4

We are making our site an SEO-friendly site by following the pattern below:

http://OurWebsite.com/MyArticle/Math/Spain/Glaño

As you see, Glaño has a spelling character that search engines may not like it. On the other hand we cannot build up the last URL!

Any suggestions to maintain our current URL generation code to handle Spanish or French entries or we need to change our approach?

tshepang
  • 12,111
  • 21
  • 91
  • 136
Arash
  • 3,628
  • 5
  • 46
  • 70
  • Here's a related post: http://stackoverflow.com/questions/1858426/aao-what-is-considered-more-seo-friendly-url – o.k.w Jun 22 '10 at 02:26
  • See also this question: http://stackoverflow.com/questions/140549/what-character-set-should-i-assume-the-encoded-characters-in-a-url-to-be-in – Nick Johnson Jun 22 '10 at 09:46

3 Answers3

6

Try these functions:

function Slug($string, $slug = '-', $extra = null)
{
    return strtolower(trim(preg_replace('~[^0-9a-z' . preg_quote($extra, '~') . ']+~i', $slug, Unaccent($string)), $slug));
}

function Unaccent($string)
{
    return html_entity_decode(preg_replace('~&([a-z]{1,2})(?:acute|cedil|circ|grave|lig|orn|ring|slash|th|tilde|uml);~i', '$1', htmlentities($string, ENT_QUOTES, 'UTF-8')), ENT_QUOTES, 'UTF-8');
}

And use it like this:

echo Slug('Iñtërnâtiônàlizætiøn of Glaño'); // internationalizaetion-of-glano

You can embed the Unaccent() code into the Slug() function if you wish to have only one function.

Alix Axel
  • 151,645
  • 95
  • 393
  • 500
  • this is a very interesting functions that is working without hardcoding accents with their replacements... is there any documentation for this function? – dynamic Mar 06 '15 at 10:44
4

Perhaps replace accented characters with the closest matching non-accented latin character.

Unless "Glano" means something very rude, this is probably your best bet.

If you search google for "Glaño" it returns pages with "Glano" in it anyway, so the SEO shouldn't be harmed.

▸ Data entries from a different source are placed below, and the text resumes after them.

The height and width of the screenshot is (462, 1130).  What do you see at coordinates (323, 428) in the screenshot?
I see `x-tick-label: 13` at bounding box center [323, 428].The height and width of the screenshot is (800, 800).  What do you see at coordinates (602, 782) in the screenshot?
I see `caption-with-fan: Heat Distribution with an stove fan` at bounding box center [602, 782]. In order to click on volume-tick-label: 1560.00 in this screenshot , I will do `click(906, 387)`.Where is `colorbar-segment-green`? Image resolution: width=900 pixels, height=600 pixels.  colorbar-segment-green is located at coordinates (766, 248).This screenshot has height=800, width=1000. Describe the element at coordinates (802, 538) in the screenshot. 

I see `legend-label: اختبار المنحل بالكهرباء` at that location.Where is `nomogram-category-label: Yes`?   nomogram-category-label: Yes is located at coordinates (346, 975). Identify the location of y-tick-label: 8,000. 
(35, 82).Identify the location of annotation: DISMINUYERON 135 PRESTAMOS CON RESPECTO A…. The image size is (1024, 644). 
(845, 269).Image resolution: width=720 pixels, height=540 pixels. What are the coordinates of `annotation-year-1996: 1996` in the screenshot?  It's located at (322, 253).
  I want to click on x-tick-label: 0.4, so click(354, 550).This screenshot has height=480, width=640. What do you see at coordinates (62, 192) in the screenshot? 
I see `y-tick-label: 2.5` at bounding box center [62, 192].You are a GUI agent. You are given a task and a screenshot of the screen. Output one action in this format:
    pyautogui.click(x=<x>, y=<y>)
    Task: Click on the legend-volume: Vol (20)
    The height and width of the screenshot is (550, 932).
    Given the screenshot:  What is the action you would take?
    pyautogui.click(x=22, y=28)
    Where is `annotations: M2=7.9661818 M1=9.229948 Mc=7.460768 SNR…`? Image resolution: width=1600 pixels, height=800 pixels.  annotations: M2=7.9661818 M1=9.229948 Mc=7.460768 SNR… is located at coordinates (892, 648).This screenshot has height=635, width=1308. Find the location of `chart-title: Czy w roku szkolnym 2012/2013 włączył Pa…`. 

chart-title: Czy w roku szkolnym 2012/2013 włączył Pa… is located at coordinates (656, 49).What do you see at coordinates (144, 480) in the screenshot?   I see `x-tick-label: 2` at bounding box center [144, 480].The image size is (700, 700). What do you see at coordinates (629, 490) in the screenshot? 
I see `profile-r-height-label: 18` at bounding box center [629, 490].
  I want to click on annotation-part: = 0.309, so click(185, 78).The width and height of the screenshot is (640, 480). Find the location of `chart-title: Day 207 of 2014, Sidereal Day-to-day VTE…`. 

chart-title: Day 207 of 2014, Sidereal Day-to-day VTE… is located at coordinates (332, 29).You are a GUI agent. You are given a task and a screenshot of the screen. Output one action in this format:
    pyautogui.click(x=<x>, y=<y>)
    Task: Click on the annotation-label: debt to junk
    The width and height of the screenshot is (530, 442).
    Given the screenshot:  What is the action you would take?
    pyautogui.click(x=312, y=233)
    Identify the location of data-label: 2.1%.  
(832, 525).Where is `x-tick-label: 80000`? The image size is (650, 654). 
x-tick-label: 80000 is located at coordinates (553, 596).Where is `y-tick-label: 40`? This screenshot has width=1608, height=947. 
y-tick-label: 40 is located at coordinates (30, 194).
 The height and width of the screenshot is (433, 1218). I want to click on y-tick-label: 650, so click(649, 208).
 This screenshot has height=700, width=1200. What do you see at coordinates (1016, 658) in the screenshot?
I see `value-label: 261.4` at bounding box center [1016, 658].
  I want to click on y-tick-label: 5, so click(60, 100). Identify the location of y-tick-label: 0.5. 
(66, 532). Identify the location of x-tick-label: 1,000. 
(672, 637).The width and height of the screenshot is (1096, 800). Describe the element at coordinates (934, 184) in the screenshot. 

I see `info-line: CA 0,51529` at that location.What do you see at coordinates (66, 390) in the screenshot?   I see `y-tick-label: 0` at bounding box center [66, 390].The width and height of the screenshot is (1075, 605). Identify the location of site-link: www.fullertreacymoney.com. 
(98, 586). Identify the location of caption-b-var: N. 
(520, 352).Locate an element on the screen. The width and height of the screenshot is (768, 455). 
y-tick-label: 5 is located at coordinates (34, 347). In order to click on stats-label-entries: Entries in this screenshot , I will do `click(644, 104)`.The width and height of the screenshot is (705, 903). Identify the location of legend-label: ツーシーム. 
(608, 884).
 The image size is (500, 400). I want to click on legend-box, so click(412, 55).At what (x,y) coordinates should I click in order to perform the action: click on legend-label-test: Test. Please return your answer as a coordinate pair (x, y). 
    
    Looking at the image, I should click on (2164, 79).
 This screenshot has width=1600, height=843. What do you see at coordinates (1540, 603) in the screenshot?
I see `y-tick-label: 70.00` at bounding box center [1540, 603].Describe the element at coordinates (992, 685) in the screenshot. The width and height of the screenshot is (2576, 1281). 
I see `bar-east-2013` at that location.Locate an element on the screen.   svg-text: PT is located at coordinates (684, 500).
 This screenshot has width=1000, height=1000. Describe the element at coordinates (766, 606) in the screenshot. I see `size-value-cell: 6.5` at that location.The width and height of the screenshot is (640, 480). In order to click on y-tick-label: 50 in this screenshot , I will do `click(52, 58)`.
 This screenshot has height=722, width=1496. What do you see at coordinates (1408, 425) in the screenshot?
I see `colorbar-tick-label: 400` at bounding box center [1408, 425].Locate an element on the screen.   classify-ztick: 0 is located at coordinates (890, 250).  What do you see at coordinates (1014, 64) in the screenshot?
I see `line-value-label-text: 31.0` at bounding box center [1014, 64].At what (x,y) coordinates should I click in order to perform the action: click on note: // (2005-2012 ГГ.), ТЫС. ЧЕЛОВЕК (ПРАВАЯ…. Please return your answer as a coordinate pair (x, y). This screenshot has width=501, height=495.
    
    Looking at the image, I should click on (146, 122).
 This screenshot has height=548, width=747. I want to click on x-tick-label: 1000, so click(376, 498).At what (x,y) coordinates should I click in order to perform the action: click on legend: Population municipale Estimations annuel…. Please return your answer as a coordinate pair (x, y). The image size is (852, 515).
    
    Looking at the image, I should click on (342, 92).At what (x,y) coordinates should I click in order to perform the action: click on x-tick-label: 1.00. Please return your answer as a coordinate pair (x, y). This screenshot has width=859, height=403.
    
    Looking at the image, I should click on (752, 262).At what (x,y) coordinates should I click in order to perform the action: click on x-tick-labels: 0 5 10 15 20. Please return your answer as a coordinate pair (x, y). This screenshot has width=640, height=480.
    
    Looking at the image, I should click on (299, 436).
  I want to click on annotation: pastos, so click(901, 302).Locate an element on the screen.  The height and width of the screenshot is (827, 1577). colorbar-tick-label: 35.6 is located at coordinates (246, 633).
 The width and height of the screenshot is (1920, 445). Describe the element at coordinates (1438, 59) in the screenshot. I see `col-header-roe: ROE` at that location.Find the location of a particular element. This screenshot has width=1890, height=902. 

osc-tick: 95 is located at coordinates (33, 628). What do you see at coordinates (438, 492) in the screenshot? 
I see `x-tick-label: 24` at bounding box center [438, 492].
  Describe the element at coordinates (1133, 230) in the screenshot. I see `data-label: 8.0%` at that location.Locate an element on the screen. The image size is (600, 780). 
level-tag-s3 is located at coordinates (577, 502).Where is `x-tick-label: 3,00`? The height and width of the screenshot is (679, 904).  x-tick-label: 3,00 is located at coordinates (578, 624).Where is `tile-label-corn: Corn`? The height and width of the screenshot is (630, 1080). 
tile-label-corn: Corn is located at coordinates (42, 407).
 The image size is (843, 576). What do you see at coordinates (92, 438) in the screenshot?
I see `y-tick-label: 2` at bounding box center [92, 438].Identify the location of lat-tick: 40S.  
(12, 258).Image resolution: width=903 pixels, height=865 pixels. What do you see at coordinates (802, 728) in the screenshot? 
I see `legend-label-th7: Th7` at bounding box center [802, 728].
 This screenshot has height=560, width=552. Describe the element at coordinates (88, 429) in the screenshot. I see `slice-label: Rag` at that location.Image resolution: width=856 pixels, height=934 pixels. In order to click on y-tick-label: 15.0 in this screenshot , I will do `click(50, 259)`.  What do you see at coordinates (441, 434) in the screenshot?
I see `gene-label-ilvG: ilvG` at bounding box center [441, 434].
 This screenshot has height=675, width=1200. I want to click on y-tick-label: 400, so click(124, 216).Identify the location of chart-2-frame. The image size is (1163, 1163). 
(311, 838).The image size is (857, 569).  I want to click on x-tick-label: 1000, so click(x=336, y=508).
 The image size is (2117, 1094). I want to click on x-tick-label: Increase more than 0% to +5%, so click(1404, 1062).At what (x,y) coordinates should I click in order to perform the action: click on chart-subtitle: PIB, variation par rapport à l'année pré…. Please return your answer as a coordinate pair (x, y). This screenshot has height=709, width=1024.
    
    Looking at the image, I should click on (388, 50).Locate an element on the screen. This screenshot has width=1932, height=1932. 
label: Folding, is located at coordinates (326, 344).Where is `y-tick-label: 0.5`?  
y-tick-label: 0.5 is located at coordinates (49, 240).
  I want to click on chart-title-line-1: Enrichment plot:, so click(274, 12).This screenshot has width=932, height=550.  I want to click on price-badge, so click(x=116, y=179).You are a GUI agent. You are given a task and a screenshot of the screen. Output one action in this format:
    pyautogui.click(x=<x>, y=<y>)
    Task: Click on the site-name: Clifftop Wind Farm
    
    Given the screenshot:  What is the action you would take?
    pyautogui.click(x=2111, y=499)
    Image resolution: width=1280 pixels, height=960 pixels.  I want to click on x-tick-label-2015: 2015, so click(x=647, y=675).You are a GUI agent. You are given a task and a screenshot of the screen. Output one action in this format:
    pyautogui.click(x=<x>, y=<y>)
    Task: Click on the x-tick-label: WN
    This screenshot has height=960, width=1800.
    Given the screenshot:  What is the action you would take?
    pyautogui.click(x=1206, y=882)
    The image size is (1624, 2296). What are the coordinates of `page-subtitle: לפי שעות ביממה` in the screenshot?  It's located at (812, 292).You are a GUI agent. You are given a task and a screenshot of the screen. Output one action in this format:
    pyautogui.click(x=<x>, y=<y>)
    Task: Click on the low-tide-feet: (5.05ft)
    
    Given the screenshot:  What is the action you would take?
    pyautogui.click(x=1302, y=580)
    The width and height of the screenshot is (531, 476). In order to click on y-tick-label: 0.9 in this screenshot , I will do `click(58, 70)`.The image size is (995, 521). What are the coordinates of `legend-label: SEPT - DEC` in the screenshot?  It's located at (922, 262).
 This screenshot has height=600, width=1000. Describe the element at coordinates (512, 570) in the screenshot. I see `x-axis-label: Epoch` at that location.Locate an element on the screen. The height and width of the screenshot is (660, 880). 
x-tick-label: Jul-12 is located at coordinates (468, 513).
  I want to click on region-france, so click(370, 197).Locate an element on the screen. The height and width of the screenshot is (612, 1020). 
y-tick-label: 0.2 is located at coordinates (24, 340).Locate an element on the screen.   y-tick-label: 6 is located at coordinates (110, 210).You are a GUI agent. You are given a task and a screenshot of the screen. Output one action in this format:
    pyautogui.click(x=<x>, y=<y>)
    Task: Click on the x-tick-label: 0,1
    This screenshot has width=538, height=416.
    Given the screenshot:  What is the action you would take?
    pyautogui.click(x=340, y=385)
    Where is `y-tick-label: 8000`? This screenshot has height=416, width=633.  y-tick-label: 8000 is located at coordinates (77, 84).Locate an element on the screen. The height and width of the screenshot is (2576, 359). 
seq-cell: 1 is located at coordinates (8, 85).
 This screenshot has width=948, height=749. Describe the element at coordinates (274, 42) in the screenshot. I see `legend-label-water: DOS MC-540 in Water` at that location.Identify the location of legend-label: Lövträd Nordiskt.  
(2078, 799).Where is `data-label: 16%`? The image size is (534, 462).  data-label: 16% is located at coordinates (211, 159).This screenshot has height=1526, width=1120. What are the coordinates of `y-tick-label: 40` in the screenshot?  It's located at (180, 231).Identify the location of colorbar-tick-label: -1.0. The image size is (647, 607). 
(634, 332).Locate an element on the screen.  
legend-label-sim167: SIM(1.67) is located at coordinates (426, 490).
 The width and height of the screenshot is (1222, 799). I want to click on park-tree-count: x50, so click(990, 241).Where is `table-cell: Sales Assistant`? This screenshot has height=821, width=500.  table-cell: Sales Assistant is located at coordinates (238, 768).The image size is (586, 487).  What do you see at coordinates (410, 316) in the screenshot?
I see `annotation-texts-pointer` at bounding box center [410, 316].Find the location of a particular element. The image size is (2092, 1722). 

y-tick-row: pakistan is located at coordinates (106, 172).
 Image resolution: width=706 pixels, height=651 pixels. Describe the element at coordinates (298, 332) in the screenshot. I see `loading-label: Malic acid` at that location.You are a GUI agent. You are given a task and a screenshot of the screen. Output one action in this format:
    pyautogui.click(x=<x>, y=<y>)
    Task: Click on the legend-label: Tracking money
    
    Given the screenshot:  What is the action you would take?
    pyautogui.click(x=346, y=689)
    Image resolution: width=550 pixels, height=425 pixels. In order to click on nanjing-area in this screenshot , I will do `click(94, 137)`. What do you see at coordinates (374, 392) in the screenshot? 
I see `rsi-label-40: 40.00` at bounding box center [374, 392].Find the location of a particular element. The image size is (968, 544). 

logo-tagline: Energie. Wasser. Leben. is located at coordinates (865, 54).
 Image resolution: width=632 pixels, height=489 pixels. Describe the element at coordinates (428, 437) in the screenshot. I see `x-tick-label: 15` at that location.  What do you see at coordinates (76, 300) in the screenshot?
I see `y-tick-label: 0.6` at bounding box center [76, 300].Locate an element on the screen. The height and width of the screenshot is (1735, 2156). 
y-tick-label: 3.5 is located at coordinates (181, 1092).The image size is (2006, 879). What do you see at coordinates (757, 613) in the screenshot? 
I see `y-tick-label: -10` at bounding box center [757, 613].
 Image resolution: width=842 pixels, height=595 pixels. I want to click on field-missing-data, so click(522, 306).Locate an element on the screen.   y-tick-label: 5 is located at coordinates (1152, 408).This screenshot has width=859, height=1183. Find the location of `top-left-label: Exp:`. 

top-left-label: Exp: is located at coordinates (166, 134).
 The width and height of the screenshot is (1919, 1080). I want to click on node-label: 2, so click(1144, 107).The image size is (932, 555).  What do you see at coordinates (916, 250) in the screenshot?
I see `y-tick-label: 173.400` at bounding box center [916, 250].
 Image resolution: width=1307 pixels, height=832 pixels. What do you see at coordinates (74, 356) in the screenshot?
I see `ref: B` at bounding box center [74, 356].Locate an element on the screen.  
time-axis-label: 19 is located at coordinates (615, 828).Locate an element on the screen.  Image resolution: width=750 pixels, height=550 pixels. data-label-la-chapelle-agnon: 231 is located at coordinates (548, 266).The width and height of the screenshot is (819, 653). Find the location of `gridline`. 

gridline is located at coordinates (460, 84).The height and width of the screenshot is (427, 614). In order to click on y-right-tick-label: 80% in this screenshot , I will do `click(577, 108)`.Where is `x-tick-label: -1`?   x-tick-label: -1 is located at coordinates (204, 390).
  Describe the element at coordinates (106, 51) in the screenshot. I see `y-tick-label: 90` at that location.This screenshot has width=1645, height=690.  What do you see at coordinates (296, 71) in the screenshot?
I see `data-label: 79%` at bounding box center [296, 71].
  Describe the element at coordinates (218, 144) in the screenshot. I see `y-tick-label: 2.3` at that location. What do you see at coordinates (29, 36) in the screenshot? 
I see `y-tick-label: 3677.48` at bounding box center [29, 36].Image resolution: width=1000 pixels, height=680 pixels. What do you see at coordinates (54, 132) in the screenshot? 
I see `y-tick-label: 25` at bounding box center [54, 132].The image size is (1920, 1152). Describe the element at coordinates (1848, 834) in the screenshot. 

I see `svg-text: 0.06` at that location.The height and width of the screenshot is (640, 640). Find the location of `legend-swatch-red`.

To translate the characters from accented to unaccented, you could use this function (this is in PHP, but hopefully you'd be able to use it as a starting point for other languages):

function normalize ($string) {
    $table = array(
        'Š'=>'S', 'š'=>'s', 'Đ'=>'Dj', 'đ'=>'dj', 'Ž'=>'Z', 'ž'=>'z', 'Č'=>'C', 'č'=>'c', 'Ć'=>'C', 'ć'=>'c',
        'À'=>'A', 'Á'=>'A', 'Â'=>'A', 'Ã'=>'A', 'Ä'=>'A', 'Å'=>'A', 'Æ'=>'A', 'Ç'=>'C', 'È'=>'E', 'É'=>'E',
        'Ê'=>'E', 'Ë'=>'E', 'Ì'=>'I', 'Í'=>'I', 'Î'=>'I', 'Ï'=>'I', 'Ñ'=>'N', 'Ò'=>'O', 'Ó'=>'O', 'Ô'=>'O',
        'Õ'=>'O', 'Ö'=>'O', 'Ø'=>'O', 'Ù'=>'U', 'Ú'=>'U', 'Û'=>'U', 'Ü'=>'U', 'Ý'=>'Y', 'Þ'=>'B', 'ß'=>'Ss',
        'à'=>'a', 'á'=>'a', 'â'=>'a', 'ã'=>'a', 'ä'=>'a', 'å'=>'a', 'æ'=>'a', 'ç'=>'c', 'è'=>'e', 'é'=>'e',
        'ê'=>'e', 'ë'=>'e', 'ì'=>'i', 'í'=>'i', 'î'=>'i', 'ï'=>'i', 'ð'=>'o', 'ñ'=>'n', 'ò'=>'o', 'ó'=>'o',
        'ô'=>'o', 'õ'=>'o', 'ö'=>'o', 'ø'=>'o', 'ù'=>'u', 'ú'=>'u', 'û'=>'u', 'ý'=>'y', 'ý'=>'y', 'þ'=>'b',
        'ÿ'=>'y', 'Ŕ'=>'R', 'ŕ'=>'r',
    );

    return strtr($string, $table);
}

(Author credit goes to allixsenos at gmail http://php.net/manual/en/function.strtr.php)

nickf
  • 537,072
  • 198
  • 649
  • 721
0

I agree that unless "Glano" means something very rude, this is probably your best bet. Now, I want to add that if you care about SEO I would consider not having too many folders in the URL. One root, three sub-folders and then the file. This may hurt more than the special character.